→ **ENTRIES PROVIDED**:

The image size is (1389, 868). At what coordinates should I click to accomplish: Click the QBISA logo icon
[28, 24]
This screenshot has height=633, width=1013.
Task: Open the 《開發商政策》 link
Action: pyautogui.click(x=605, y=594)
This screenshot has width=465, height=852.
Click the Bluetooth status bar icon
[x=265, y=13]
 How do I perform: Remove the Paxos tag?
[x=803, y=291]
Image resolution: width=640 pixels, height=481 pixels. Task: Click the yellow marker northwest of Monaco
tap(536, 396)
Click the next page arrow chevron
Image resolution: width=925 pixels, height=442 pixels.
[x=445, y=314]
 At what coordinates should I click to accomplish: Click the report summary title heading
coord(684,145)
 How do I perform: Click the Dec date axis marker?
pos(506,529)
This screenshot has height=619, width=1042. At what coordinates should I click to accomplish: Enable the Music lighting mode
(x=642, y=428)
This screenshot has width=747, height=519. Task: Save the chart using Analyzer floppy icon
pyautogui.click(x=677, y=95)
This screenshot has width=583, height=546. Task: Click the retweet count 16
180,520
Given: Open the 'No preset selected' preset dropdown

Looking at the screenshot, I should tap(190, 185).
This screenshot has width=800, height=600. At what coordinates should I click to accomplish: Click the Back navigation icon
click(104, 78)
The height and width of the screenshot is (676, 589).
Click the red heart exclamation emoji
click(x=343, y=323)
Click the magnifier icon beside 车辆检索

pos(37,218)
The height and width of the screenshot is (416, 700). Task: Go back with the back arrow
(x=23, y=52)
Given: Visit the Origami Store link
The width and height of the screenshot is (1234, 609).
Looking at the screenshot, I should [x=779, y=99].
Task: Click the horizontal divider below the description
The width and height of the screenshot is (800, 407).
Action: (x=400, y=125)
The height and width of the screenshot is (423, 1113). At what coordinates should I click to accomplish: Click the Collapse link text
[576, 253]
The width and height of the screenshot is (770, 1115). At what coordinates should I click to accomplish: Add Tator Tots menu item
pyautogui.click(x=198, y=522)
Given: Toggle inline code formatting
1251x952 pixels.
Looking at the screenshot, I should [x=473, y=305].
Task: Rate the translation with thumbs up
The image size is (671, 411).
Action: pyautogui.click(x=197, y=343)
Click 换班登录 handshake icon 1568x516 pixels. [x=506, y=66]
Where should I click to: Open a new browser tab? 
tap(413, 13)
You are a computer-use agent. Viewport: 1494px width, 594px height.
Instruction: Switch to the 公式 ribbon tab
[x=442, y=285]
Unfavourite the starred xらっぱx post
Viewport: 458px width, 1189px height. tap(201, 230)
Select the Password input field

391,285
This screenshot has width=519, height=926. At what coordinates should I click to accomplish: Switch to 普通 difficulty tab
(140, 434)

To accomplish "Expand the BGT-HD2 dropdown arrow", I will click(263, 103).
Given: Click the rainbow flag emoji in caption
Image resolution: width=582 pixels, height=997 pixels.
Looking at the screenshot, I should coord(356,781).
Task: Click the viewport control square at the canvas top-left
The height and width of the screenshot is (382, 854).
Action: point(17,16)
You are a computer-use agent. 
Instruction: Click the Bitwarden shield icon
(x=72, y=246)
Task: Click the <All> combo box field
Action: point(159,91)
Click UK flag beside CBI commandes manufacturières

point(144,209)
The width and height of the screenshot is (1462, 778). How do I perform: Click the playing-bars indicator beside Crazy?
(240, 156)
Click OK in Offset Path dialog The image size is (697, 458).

→ **EXERCISE AIM**: Out of the data above, give again only the lines starting at the one holding "Given: Open the" and ending at the one holding "The height and width of the screenshot is (676, 589).", unchanged.

→ **ANSWER TO THIS TASK**:
Given: Open the 'No preset selected' preset dropdown

Looking at the screenshot, I should tap(190, 185).
This screenshot has width=800, height=600. At what coordinates should I click to accomplish: Click the Back navigation icon
click(104, 78)
The height and width of the screenshot is (676, 589).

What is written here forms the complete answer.